> [ABOUT THIS TASK] Give back every record word for word, keeping the pictures out.

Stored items
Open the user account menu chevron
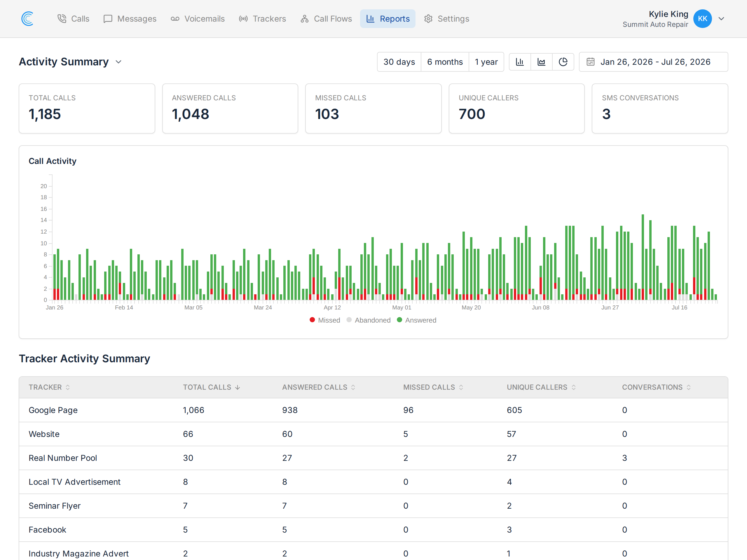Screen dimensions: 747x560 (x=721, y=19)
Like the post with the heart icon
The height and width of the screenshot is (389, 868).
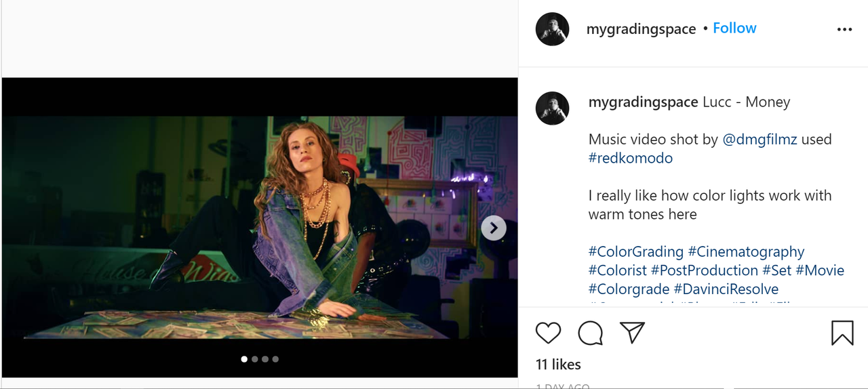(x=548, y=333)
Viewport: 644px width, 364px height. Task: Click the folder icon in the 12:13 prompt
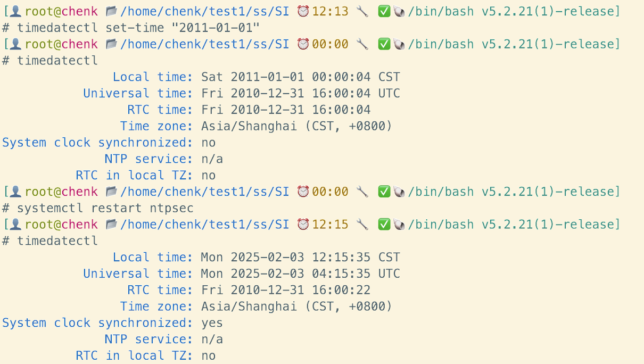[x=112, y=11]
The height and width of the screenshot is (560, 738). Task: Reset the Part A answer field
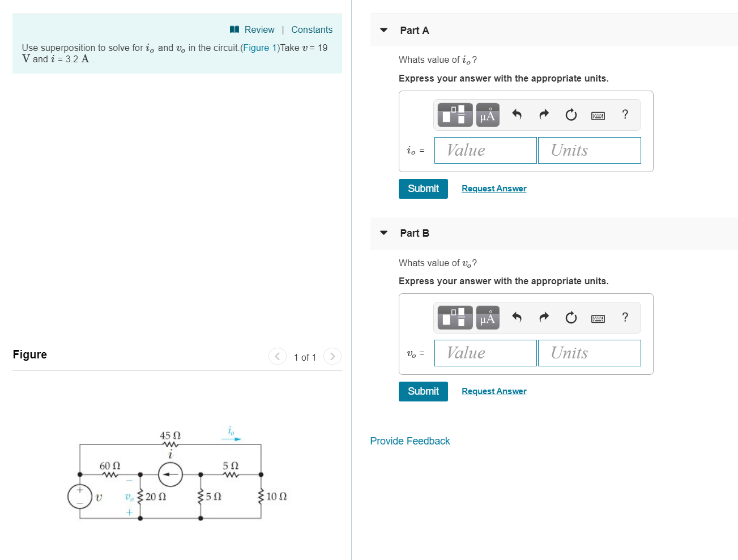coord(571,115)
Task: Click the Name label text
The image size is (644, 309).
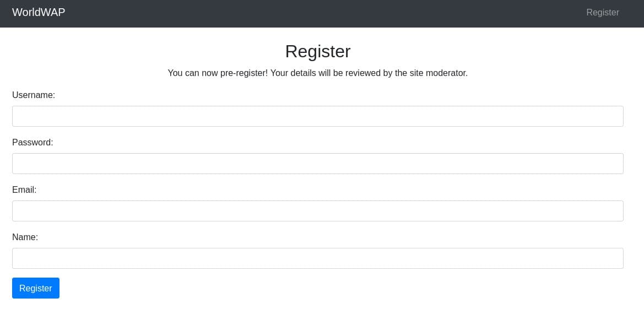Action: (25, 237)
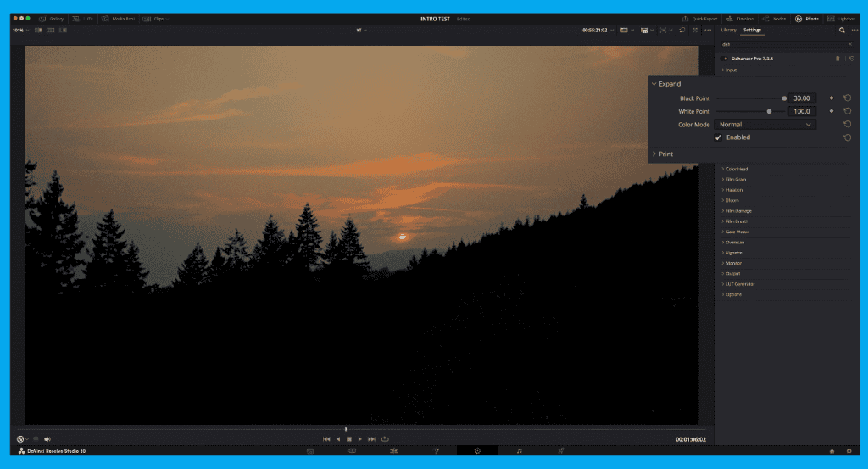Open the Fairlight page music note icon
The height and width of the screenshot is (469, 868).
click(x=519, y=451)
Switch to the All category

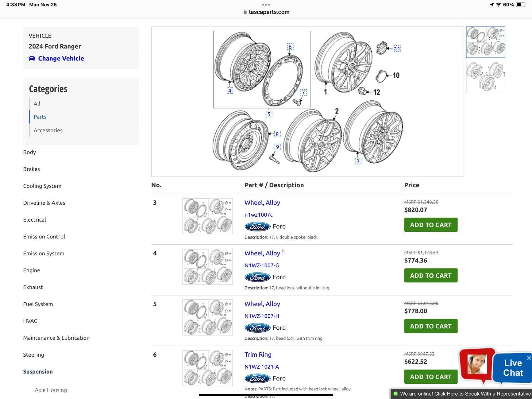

> [RESPONSE FOR THIS EXERCISE]
Open the user account menu chevron
Screen dimensions: 747x560 (x=721, y=19)
Like the post with the heart icon
The height and width of the screenshot is (389, 868).
(x=548, y=333)
Viewport: 644px width, 364px height. Task: Click the folder icon in the 12:13 prompt
[x=112, y=11]
The height and width of the screenshot is (560, 738). Task: Reset the Part A answer field
coord(571,115)
Task: Click the Name label text
The image size is (644, 309).
Action: (25, 237)
Open the Fairlight page music note icon
The height and width of the screenshot is (469, 868).
click(x=519, y=451)
Switch to the All category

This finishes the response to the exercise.